Masih yakin mau menjadi penyair tulen? Tidak takut miskin?

Memang menjadi penyair tidak bisa diandalkan untuk hidup. Lebih-lebih sekarang. Produksi kata-kata semakin tidak terbatas. Sepuluh atau dua puluh tahun yang kemudian mungkin orang menulis di koran selalu mendapat honor. Tapi kini, dimuat saja sudah untung. Karena semakin banyak orang yang bisa menulis, semakin banyak media yang menjadi daerah menempatkan tulisan. Ditambah lagi, semakin sedikit pendapatan yang diraih oleh media konvensioanal. Iklan merosot, oplah merosotnya lebih parah lagi. Bahkan tidak sedikit koran dan majalah yang sudah tidak dicetak di kertas, hanya terbit versi digitalnya saja. Tentu alasannya kesulitan finansial.
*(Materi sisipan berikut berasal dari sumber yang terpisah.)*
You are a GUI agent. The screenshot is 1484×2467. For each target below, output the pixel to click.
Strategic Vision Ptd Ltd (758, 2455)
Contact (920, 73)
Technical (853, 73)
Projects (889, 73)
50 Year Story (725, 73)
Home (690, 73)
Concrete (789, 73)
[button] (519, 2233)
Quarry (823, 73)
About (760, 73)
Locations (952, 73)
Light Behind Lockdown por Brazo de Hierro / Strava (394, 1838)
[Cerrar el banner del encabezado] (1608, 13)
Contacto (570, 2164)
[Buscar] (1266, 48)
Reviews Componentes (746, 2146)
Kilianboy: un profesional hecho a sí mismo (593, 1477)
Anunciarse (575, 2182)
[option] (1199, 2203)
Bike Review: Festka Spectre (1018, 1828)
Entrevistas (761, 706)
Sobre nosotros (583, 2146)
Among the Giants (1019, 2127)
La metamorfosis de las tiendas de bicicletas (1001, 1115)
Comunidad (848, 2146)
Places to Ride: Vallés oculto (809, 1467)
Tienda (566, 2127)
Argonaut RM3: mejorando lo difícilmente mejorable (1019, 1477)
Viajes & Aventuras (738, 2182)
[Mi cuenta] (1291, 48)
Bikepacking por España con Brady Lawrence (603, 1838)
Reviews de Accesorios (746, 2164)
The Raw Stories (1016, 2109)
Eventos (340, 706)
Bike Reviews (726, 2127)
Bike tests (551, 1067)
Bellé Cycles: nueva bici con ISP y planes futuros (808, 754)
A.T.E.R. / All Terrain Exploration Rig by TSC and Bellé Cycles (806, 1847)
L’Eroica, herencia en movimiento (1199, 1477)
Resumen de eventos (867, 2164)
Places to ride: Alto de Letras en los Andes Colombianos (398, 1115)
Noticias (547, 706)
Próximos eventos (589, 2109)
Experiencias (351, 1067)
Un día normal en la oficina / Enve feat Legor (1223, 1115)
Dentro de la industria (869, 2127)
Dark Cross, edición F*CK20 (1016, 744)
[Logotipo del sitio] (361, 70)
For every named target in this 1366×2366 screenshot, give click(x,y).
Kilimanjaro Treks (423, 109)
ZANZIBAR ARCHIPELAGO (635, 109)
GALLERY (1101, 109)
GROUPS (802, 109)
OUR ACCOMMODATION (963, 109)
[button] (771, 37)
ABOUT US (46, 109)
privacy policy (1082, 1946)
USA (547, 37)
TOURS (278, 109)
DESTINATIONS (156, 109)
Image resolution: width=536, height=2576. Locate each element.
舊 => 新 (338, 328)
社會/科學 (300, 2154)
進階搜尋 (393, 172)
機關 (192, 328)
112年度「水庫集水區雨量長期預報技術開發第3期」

Jika dulu Chairil mencuri karya orang lain biar mendapat gaji dari malajah tempatnya mengirim puisi, kini mungkin harus mencuri dengan makna leksikal untuk mendapat uang. Mencuri dalam arti nyata.

Tetapi, besarnya nama Chairil dan para sastrawan dan penyair lain tidak bisa semata-mata hanya dilihat dari segi bahan dan nominal uang. Memang Chairil tidak kaya, tetapi karyanya merupakan kekayaan tak terhingga bagi bangsa Indonesia. Memang Chairil mati muda alasannya penyakit yang tidak sanggup diobati maksimal alasannya tidak mempunyai biaya, tetapi karyanya masih hidup hingga kini, mungkin akan tetap hidup hingga seribu tahun lagi, menyerupai baris puisinya dalam ‘Aku’.

Baca Juga:
Analisis Puisi 'Taman' Karya Chairil Anwar
Analisis Puisi 'Senja di Pelabuhan Kecil' Karya Chairil Anwar


Jika ada guru yang menanyakan kepada muridnya, “Ingin menjadi menyerupai Chairil?” dan siswa menjawab serempak: “ingggiiiiiiin...”. Ketika ditanya “Mau jadi menyerupai Chairil Anwar?” siswa menjawab kompak: “Mauuuuu”.

Tentu yang diinginkan para siswa tersebut ialah kepeloporannya, dan kekayaan karya sastra bagi Indonesia.

Betapa tidak, puisi-puisi karyanya telah menginspirasi, telah turut mengobarkan semangat pejuangan. Telah turut ‘menjaga bung Karno, menjaga bung Hatta, menjaga bung Syahrir’ yang telah mengantarkan Indonesia benar-benar lepas dari penjajahan di usia Republik yang masih sangat muda.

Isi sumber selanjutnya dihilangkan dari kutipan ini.